**Task instructions**: Reproduce the lines below, swapping "title bar" for "header" and keeping every other character as it is.

**Stored records**:
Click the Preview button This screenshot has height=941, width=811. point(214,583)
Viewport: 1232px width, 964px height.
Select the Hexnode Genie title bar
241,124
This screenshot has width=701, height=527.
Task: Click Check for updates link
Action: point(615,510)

**Output for this exercise**:
Click the Preview button This screenshot has height=941, width=811. point(214,583)
Viewport: 1232px width, 964px height.
Select the Hexnode Genie header
241,124
This screenshot has width=701, height=527.
Task: Click Check for updates link
Action: point(615,510)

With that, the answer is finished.